> [Task requirements]: Show, from the records below, all lines that contain the word "will".

> [Extracted information]:
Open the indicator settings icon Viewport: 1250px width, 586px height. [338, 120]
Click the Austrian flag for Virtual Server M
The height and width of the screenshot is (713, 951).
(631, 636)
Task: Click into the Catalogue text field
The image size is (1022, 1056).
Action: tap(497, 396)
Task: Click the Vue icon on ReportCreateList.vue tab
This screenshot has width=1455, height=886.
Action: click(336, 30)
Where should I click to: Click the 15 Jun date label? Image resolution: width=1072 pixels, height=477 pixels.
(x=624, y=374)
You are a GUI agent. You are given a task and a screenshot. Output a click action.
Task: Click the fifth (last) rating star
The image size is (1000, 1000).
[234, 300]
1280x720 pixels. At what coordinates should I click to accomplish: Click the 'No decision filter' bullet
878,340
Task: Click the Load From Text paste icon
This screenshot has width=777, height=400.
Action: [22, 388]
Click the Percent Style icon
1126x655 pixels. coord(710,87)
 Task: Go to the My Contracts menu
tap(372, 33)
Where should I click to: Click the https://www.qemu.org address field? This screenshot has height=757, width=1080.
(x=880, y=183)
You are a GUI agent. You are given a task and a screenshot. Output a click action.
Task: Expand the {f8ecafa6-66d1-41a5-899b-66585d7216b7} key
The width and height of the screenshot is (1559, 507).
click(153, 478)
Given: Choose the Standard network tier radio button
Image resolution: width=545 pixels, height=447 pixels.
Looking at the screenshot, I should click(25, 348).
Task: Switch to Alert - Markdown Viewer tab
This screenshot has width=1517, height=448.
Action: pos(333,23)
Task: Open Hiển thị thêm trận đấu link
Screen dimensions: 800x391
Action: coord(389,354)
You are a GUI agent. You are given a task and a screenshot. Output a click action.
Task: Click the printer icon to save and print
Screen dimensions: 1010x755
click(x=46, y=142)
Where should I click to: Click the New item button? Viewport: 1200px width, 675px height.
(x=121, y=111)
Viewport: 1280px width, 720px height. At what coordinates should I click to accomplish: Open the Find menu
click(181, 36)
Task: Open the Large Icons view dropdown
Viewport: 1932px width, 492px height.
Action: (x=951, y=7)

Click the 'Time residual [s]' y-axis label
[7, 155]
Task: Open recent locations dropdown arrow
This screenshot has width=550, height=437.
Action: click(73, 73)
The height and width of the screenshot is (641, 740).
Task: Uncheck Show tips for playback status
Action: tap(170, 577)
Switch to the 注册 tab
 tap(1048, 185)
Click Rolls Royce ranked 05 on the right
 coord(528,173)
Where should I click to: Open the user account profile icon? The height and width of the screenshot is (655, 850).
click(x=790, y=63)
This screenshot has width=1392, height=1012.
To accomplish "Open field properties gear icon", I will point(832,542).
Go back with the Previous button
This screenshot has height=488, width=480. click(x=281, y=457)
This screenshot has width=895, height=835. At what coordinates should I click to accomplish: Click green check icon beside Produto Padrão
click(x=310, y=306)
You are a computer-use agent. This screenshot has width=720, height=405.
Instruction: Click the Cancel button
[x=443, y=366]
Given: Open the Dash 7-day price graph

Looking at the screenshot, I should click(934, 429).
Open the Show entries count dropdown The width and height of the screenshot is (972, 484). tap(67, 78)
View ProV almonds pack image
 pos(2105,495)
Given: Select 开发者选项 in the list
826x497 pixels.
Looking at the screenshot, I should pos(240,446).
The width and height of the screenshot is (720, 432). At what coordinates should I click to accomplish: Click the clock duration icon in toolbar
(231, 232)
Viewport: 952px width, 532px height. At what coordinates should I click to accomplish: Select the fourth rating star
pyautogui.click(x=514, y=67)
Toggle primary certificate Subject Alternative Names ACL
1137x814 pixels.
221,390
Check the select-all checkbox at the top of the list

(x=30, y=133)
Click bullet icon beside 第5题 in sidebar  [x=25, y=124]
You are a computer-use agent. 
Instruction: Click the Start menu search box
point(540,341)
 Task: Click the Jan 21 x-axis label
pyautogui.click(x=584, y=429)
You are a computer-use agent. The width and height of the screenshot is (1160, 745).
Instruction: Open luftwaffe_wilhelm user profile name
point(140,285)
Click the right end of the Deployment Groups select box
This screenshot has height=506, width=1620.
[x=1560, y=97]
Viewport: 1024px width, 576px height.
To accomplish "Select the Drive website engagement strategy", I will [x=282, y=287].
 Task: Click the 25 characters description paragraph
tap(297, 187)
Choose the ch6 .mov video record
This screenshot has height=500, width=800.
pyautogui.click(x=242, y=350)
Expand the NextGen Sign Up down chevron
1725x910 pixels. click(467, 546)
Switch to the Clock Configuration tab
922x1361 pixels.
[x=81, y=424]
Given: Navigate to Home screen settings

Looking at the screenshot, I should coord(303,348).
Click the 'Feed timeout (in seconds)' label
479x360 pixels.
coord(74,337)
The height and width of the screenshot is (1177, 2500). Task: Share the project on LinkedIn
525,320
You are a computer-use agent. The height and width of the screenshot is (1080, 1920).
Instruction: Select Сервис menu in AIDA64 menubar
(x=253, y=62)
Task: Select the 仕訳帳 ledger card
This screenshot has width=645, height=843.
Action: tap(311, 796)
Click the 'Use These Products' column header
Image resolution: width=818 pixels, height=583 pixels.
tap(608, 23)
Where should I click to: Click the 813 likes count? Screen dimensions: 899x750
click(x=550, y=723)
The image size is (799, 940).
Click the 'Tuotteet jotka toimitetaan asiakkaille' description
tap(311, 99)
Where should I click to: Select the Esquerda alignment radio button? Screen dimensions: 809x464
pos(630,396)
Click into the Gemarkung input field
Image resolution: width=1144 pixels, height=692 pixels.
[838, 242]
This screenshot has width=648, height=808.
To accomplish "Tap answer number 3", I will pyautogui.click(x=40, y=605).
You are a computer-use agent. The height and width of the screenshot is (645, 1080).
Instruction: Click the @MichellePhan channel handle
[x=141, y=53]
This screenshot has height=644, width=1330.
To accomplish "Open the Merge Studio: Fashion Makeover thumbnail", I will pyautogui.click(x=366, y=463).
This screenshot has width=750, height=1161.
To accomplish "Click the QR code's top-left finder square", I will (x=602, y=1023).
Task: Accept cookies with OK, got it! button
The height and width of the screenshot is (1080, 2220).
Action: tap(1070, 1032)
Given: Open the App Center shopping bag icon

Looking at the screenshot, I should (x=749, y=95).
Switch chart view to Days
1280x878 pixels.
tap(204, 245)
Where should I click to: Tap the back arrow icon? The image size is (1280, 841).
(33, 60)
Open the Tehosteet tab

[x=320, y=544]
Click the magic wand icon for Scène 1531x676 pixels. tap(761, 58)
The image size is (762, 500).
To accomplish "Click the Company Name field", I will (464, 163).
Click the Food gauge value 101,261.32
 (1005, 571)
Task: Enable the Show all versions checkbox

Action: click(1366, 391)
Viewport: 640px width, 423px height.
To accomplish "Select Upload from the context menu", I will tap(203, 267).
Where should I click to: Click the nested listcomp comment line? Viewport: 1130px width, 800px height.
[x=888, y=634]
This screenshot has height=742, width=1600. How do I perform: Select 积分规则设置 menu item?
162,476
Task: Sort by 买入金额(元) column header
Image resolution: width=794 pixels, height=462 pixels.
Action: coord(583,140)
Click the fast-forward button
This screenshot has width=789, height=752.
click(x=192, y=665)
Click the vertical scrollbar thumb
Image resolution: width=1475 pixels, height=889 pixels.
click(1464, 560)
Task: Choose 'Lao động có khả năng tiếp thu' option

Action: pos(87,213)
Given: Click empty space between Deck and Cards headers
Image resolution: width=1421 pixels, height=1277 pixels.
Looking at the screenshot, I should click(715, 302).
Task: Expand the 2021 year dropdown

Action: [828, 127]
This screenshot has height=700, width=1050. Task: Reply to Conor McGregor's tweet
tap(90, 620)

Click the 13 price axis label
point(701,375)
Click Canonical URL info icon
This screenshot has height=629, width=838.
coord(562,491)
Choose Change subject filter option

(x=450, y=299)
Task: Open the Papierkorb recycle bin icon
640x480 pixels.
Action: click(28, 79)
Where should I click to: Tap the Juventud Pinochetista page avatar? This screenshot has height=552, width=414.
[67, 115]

> [Written answer]:
To accomplish "Open field properties gear icon", I will point(832,542).
To accomplish "Select the Drive website engagement strategy", I will [x=282, y=287].
To accomplish "Tap answer number 3", I will pyautogui.click(x=40, y=605).
To accomplish "Open the Merge Studio: Fashion Makeover thumbnail", I will pyautogui.click(x=366, y=463).
To accomplish "Click the QR code's top-left finder square", I will (x=602, y=1023).
To accomplish "Click the Company Name field", I will (464, 163).
To accomplish "Select Upload from the context menu", I will tap(203, 267).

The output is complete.